Post by TNT Editorial Board / The News Tribune on Feb. 1, 2012 at 6:16 pm with No Comments »
February 1, 2012 3:23 pm

State Rep. Jeannie Darneille, D-Tacoma

This editorial will appear in Thursday’s print edition.

It took Richard Nixon to go to China, Bill Clinton to reform welfare and state Rep. Jeannie Darneille to push House Bill 2588.

That legislation, which passed out of the Public Safety & Emergency Preparedness Committee Tuesday, would require DNA samples to be collected from everyone booked for major felonies and two gross misdemeanors (stalking and violating a protection order).

Currently in this state, DNA samples are only taken upon conviction of major crimes. But in about half the other states, DNA is taken when a suspect is booked and then is entered into state and federal databases to see if it gets any matching “hits.” That system has led to solving numerous cold cases and even clearing the names of people wrongly convicted of crimes.

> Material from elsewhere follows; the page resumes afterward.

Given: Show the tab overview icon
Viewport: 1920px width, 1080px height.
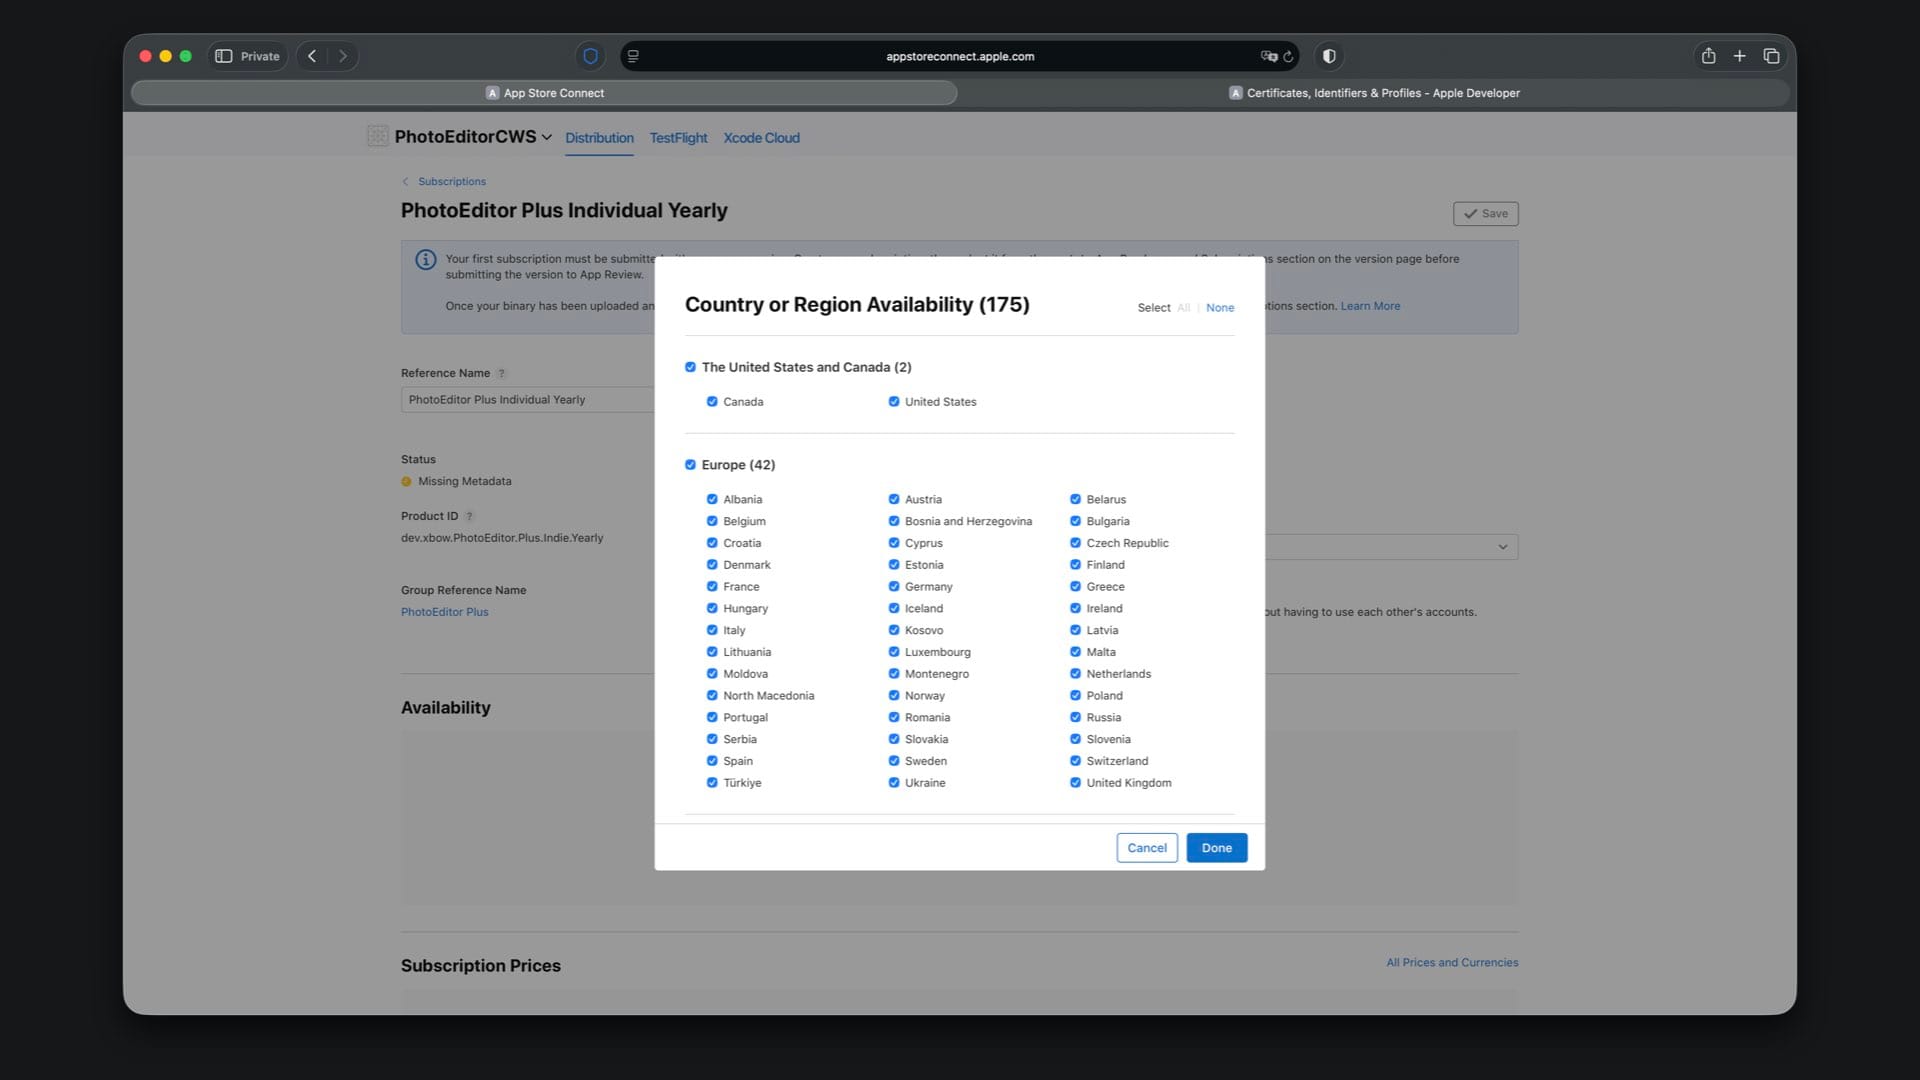Looking at the screenshot, I should tap(1771, 56).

Darneille, a Tacoma Democrat and card-carrying member of the ACLU, has long been a champion of the underdog. She worked for years to make it easier for ex-cons to get back their voting rights, and she’s quick to challenge any proposed legislation that she thinks might have racist undertones or raise privacy concerns.

Back when she was chair of the House General Government Appropriations Committee, she shot down a previous version of the DNA sample bill she is now prime-sponsoring. After attending a seminar on the topic and doing more research, she says she had an “epiphany.”  Now she understands how important taking DNA samples upon booking could be in solving cold cases, preventing new crimes, cutting law enforcement and judicial system costs, and eliminating innocent people from suspicion and even incarceration.

But what about privacy concerns? Because Washington’s constitution has been interpreted to offer greater privacy protection than the U.S. Constitution’s Fourth Amendment, Darneille says HB 2588 does something most other states don’t: It stipulates that the collected DNA can only be entered into state and federal databases after judicial review. At arraignment, a judge determines if there is probable cause for charging the suspect. If that happens, the DNA sample can be processed.

Suspects who are found not guilty or whose charges are reduced to a misdemeanor can ask that their DNA sample be destroyed and expunged from the DNA identification system.

The added cost of swabbing suspects’ cheeks for DNA and processing samples would be paid for by diverting 50 cents out of the $10 from every traffic ticket that goes to the Auto Theft Prevention Authority Account. That account is administered by the Washington Association of Sheriffs and Police Chiefs, which supports HB 2588.

This legislation would be an important tool for law enforcement, helping ensure that those who have committed crimes will answer for them and those who have been wrongly accused will be exonerated. It deserves passage this session.